# Howdy Yall!



## AAA_leadsled (Feb 25, 2007)

Just found this place, looking forward to gettin to know yall!

Love Warbirds, especially WW2 ones! Goto airshows as much as possible, nothing like the sound of a piston engine plane!

Also am heavy into IL2 and other flight sims.

Check your six!


----------



## DerAdlerIstGelandet (Feb 26, 2007)

Welcome to the site.


----------



## Bf109_g (Feb 26, 2007)

Hi AAA!

Welcome to the forum!


----------



## timshatz (Feb 26, 2007)

Welcome aboard. How's things in SC? Great place to visit. Went to Charleston in September. Loved it.


----------



## FLYBOYJ (Feb 26, 2007)

Welcome...


----------



## Emac44 (Feb 27, 2007)

g'day and welcome


----------



## Wurger (Feb 27, 2007)

Welcome to the forum !


----------



## Wayne Little (Feb 28, 2007)

Gidday also, and welcome to the site.


----------



## Matt308 (Feb 28, 2007)

South Carolina has some good deer huntin' and folks are typically southern polite. Hope the stereotype holds true. Welcome my friend.


----------



## DerAdlerIstGelandet (Mar 1, 2007)

My sister lives in South Carolina. I lived there back in the 80s.


----------



## Thorlifter (Mar 1, 2007)

Welcome


----------



## AAA_leadsled (Mar 1, 2007)

Thanks for the hearty welcome guys!

Been mainly reading some threads, looks like these are some great digs, lots of great information!

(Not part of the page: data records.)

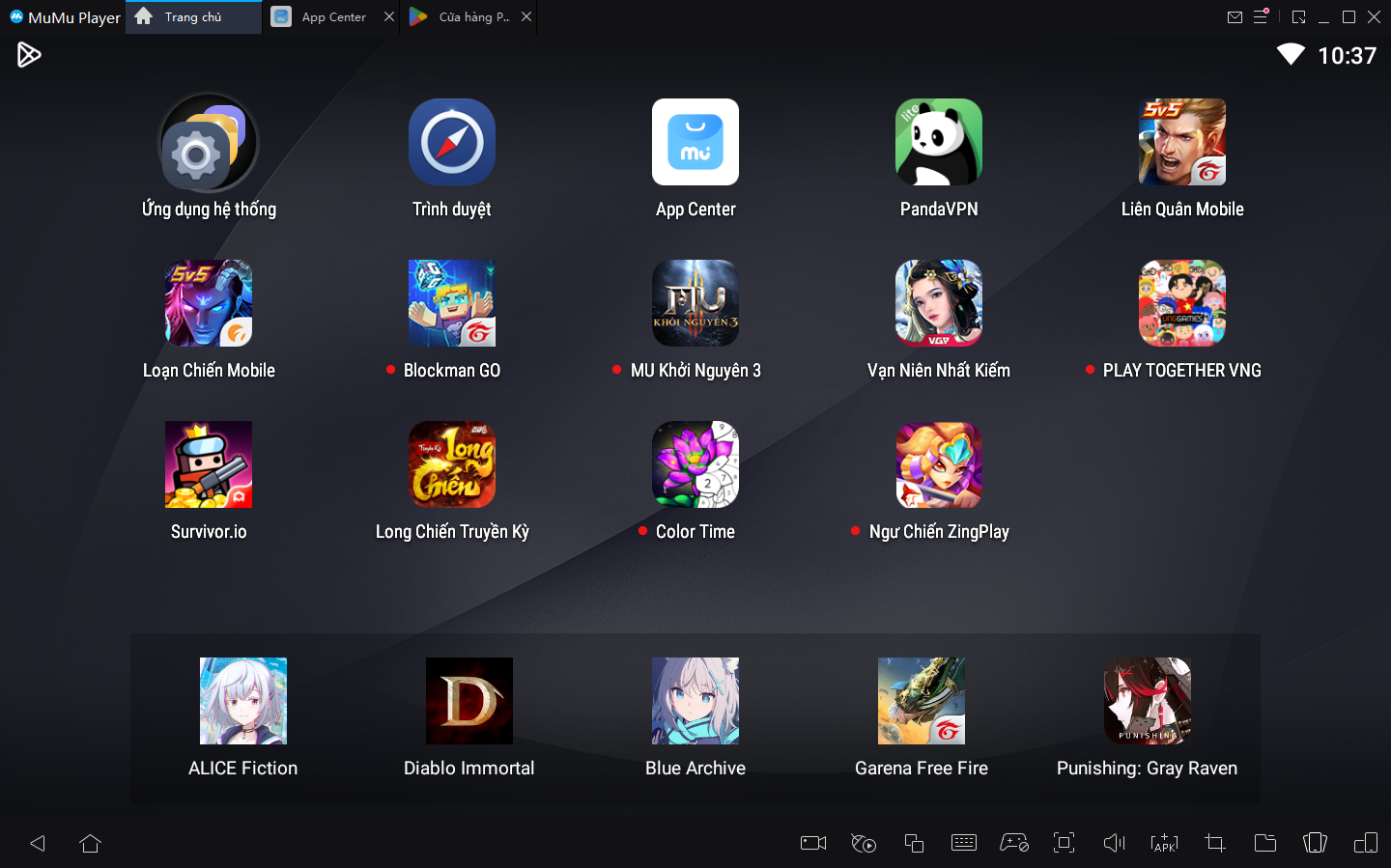
Task: Open the keyboard mapping icon
Action: coord(964,843)
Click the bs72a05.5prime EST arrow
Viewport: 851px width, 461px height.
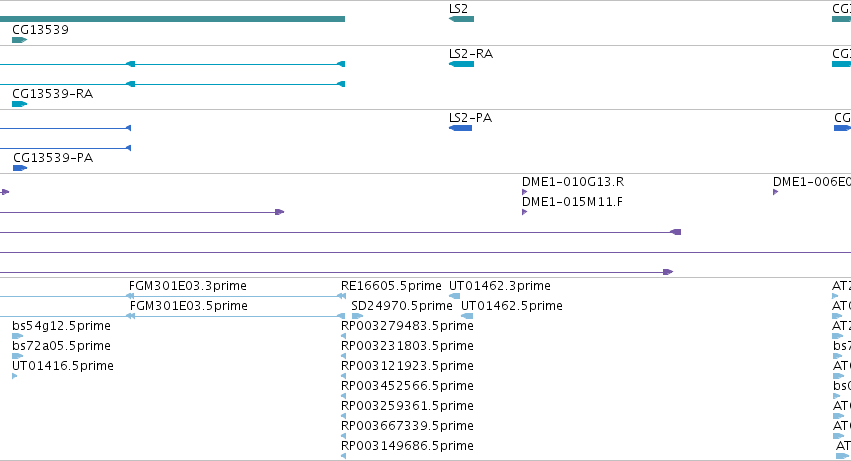(17, 356)
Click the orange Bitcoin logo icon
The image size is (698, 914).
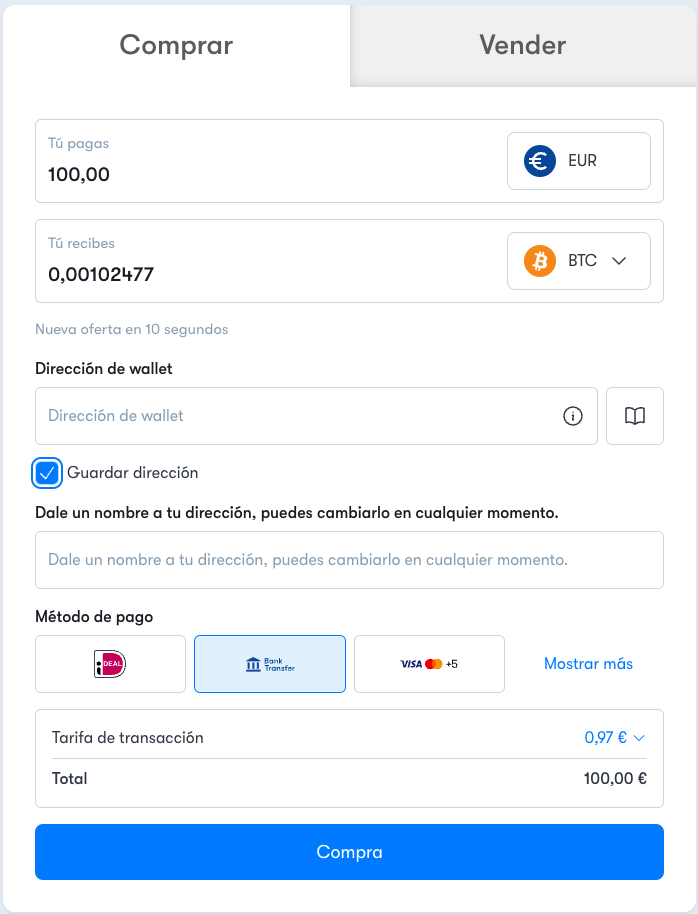point(539,261)
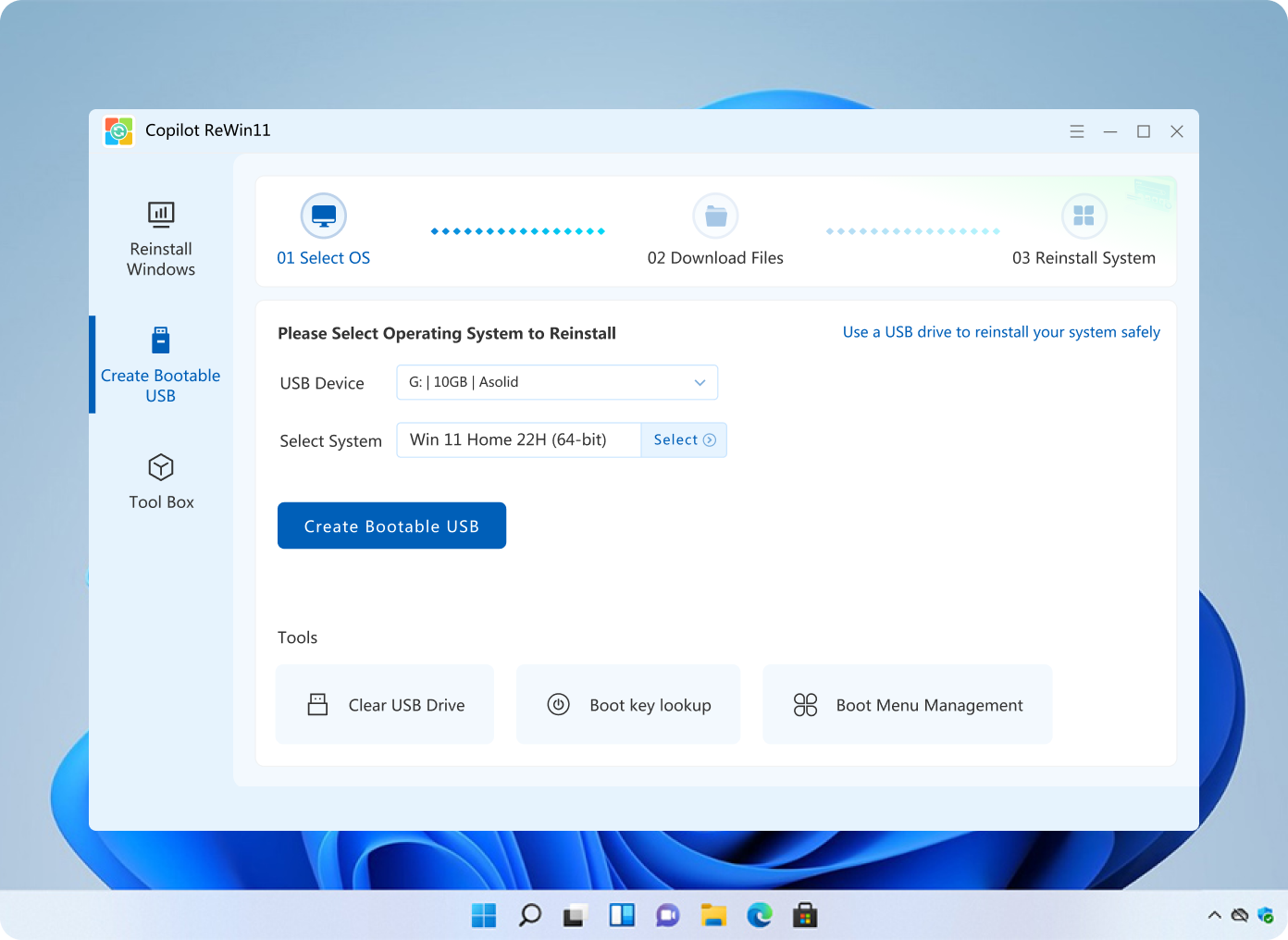This screenshot has width=1288, height=940.
Task: Show hidden system tray icons
Action: (x=1214, y=916)
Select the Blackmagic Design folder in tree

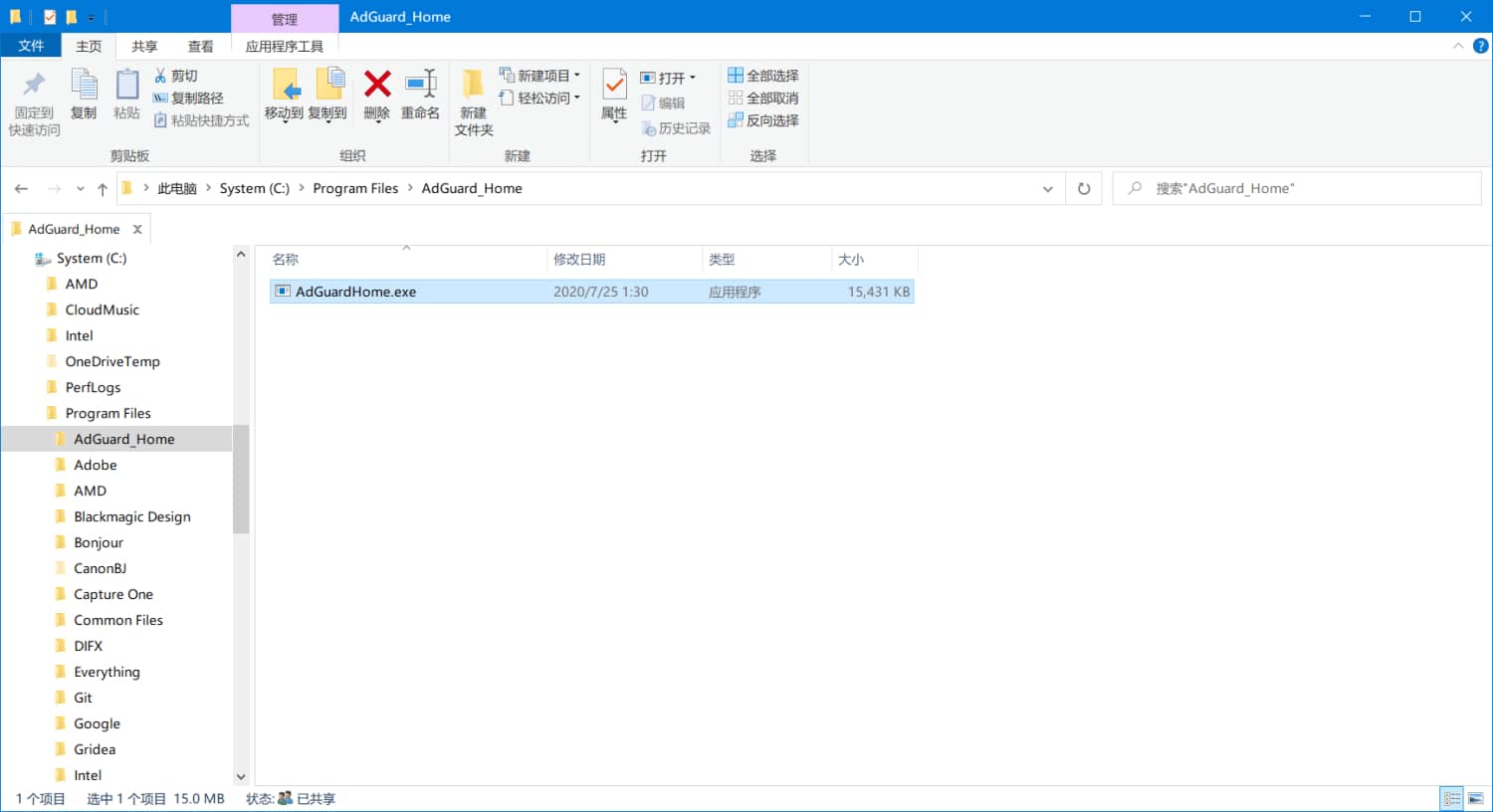(131, 516)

Yep lived me whole life here, but the area is booming population wise so I moved from the Charleston area out in the sticks!

Good fishin, and the deer are a plenty too, too many in fact lol!

Every once in a great while a thing of beauty graces our skies!
Here is a shot of Liberty Belle when she visited Chas AFB a few months back.


----------



## Heinz (Mar 2, 2007)

Welcome mate!

I adore the B 17 stance on the ground, dunno what it is.


----------